• _EXERCISE INPUTS_
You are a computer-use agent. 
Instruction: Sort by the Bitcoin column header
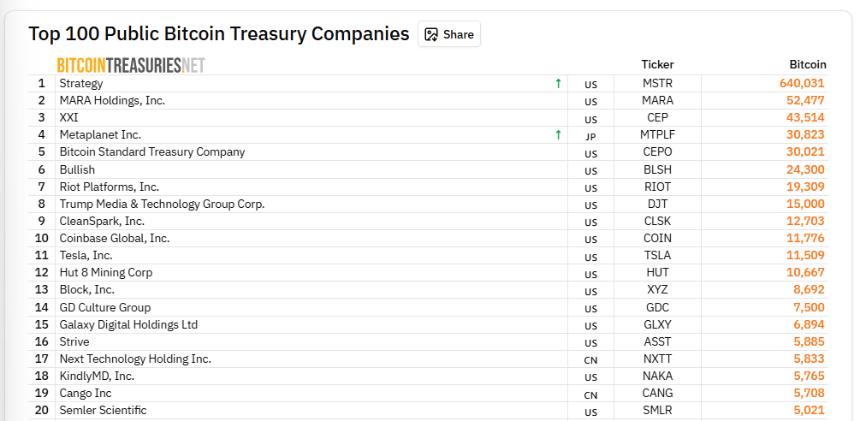click(x=807, y=65)
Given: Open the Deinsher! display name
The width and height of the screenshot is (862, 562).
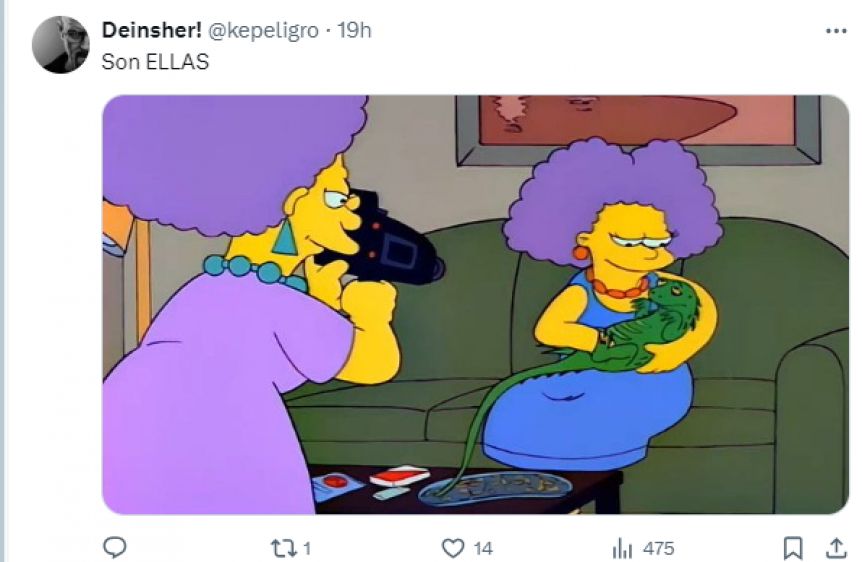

• _TASK PROMPT_
All the lines above need to be repeated exactly, with no pictures carried over.

• _TASK SOLUTION_
You are a computer-use agent. 
Instruction: Sort by the Bitcoin column header
click(x=807, y=65)
Given: Open the Deinsher! display name
The width and height of the screenshot is (862, 562).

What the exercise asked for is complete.